China’s GPS rival Beidou is now fully operational after the launch of the final satellite


To date, there are only four main GNSS networks: GPS (USA), GLONASS (Russia), Galileo (European Union) and now Beidou. India and Japan operate smaller systems.

Most people are familiar with GPS, which is used for everything from personal navigation on your smartphone to tracking aircraft and container ships around the world.

Beidou is China’s alternative system. Named after the Chinese word for the constellation Big Dipper, it has taken nearly two decades to complete.

There are hopes in China that Beidou could be a global competitor for GPS, but the United States option still has “absolute market share,” said Song Zhongping, a Chinese military expert who has worked with the Ministry of Civil Affairs and the Commission. National Development and Reform Institute of China. .

Experts said China’s push for a new navigation network was also fueled by a desire to reduce its dependence on the United States’ GPS, particularly in its military.

According to Andrew Dempster, director of the Australian Center for Space Engineering Research (ACSER) at the University of New South Wales, there are few advantages for a country that has its own GNSS network other than prestige.

“To be honest with Beidou, there is nothing unique about that,” said Dempster. “It is just this prestigious thing that the Chinese want to say they have. It is the same as going to the moon, planting a flag for good,” Dempster said.

GPS history

The United States and Russia were the first to start building their own GNSS navigation matrices at the height of the Cold War.

GPS was first proposed by the United States Department of Defense in 1973, while the Russian GLONASS system began six years later in 1979. Both were declared “fully operational” in 1995.

Most systems, like GPS, work by using four satellites at once to measure the distance it takes for a signal to reach a point on the ground, for example your smartphone, to calculate exactly where that point falls on a Map.

China started building its navigation package in 1994. Work on Galileo started much later, but the EU network is It is expected to become fully operational by the end of 2020.

The Beidou Systems of the USA The US, Russia and now China are partially owned or operated by the military, Song said. The Galileo network is the only purely civil GNSS system.

All four of those systems are made up of at least 20 satellites, according to the GPS website.

Experts said the scope and effectiveness of today’s global GNSS networks leave little justification for building additional matrices.

Suelynn Choy, Associate Professor of the RMIT School of Science Cluster in Melbourne, said it may be helpful to have an alternative if a specific GNSS network is unexpectedly disconnected, as the Galileo network did in July 2019.

“From a civil perspective, it is good because we do not rely heavily on a single system … it could cause quite a bit of trouble for the global economy,” he said.

But the other benefit is that it gives the operating country a military advantage over its competitors, ASCER’s Dempster said. If an enemy army is navigating with your GNSS network, you can disable its signal.

Military advantages

Dempster said that while a global debate over the risks of using Chinese internet infrastructure, as the provider of 5G Huawei, has erupted in recent years, the same concerns do not apply to GNSS systems.

“It transmits a signal, you have a receiver, and unless there is some other channel, you don’t communicate with the GPS system or the Beidou system,” he said.

However, there is a risk when the military is using the GNSS system of an enemy country, which the controlling government may distort or simply shut down as necessary.

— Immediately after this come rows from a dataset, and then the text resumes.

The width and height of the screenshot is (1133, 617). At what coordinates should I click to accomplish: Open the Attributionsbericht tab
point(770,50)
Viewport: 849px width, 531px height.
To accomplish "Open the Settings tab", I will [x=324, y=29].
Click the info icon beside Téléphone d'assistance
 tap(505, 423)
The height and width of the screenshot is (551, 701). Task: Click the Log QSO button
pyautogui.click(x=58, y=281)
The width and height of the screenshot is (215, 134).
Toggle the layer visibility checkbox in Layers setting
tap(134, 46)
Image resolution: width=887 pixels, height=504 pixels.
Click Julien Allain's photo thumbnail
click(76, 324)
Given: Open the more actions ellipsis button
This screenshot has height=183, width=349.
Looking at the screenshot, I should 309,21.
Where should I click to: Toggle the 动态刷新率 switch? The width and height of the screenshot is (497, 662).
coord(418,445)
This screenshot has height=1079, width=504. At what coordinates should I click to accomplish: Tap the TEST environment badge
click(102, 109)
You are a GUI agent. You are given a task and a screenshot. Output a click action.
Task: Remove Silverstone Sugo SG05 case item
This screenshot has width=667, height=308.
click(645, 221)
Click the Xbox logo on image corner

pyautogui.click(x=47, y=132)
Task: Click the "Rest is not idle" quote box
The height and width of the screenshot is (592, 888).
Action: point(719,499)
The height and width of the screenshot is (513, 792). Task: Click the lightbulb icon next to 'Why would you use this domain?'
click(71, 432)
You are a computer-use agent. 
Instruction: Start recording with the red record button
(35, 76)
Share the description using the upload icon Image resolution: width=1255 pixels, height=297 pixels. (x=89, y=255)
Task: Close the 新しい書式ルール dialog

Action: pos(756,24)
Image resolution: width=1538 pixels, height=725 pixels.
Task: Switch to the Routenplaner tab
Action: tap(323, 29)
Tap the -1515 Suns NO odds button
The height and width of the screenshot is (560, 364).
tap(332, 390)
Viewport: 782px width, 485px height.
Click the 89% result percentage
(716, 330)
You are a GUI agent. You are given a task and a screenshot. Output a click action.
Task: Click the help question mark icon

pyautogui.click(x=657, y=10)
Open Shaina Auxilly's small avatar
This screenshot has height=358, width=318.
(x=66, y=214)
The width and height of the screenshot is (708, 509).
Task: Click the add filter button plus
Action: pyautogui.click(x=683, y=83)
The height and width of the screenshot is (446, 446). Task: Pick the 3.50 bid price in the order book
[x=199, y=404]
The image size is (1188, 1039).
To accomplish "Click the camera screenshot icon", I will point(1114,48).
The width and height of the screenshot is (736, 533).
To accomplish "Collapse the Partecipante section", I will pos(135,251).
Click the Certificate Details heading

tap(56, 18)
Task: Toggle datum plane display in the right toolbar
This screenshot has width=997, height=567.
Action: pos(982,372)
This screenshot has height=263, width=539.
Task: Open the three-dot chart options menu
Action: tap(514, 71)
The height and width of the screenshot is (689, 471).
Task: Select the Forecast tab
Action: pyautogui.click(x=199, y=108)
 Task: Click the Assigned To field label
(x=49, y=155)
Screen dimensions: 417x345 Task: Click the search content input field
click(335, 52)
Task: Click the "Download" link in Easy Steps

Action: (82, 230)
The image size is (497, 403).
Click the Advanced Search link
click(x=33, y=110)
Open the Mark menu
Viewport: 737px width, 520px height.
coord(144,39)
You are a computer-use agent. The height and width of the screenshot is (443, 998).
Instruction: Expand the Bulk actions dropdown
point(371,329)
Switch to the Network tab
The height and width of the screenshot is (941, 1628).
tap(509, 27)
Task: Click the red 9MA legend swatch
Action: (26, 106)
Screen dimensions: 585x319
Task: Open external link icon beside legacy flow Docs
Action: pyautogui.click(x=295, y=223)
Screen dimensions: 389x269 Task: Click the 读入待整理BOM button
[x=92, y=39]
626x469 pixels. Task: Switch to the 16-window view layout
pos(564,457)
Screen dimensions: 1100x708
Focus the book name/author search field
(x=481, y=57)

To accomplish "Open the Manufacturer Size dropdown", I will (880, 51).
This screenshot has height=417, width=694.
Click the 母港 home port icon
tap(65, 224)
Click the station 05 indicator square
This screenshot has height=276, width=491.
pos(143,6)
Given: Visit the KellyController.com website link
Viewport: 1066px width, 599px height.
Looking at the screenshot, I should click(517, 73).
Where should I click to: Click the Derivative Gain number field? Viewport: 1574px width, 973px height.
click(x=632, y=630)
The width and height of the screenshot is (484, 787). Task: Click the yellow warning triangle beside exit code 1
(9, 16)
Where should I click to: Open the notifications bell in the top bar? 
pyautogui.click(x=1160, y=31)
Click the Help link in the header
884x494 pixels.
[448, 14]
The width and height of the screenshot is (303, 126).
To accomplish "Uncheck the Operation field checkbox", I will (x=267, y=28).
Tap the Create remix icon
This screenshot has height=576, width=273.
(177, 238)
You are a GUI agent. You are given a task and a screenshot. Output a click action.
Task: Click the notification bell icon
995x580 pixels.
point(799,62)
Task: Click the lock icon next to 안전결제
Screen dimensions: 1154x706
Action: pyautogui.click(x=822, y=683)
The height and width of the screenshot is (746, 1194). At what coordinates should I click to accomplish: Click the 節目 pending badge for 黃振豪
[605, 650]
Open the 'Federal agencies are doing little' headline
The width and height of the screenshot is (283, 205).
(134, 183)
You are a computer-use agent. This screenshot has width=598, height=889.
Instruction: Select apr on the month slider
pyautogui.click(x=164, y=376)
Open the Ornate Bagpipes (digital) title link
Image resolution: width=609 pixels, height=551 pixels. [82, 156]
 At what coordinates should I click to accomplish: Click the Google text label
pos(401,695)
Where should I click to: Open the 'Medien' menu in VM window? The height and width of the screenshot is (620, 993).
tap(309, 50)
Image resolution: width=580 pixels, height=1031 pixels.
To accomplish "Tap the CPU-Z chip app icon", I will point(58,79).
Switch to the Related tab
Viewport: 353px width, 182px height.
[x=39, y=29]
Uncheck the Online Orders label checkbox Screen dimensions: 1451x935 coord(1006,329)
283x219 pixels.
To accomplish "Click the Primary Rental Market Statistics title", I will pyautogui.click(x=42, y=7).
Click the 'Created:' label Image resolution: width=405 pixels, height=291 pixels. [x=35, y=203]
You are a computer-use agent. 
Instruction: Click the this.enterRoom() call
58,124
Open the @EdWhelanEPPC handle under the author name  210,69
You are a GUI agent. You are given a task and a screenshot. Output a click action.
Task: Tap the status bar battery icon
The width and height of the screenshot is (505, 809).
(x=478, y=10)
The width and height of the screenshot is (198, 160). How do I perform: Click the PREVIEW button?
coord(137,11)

Writing for China Brief in 2014, former intelligence officer and analyst Kevin McCauley said that for years, the Chinese People’s Liberation Army (EPL) had relied primarily on GPS for navigation.

“But Beidou terminals now appear to be more widely deployed across the PLA, while providing capabilities that were previously unavailable to the Chinese military,” said McCauley.

Now that the system is complete, the PLA and the Chinese government can trust their own navigation matrix.

Dempster said this could be important to Beijing, especially as tensions with the US USA they grow on a variety of fronts.

“It would make sense for them to have their own military system because if there was a conflict in the South China Sea over these islands, they could be denied GPS and the United States military could still use the military signal,” he said.

“Then they would have satellite navigation and the Chinese would not.”

Experts said China may not only be putting pressure on Beidou as a potential civil competitor to GPS. Already, close ally Pakistan has been granted access to the Beidou network, distancing it from the American alternative. Experts said access could be offered to countries that sign Beijing’s Belt and Road infrastructure initiatives.

“No matter what industry, minimal error can lead to wide divergence. Beidou can guarantee perfect precision,” Song said. “Navigation satellites are the best military and civilian products [cooperation]. Its application value and market space are enormous. “

– CNN’s Shanshan Wang contributed to this article.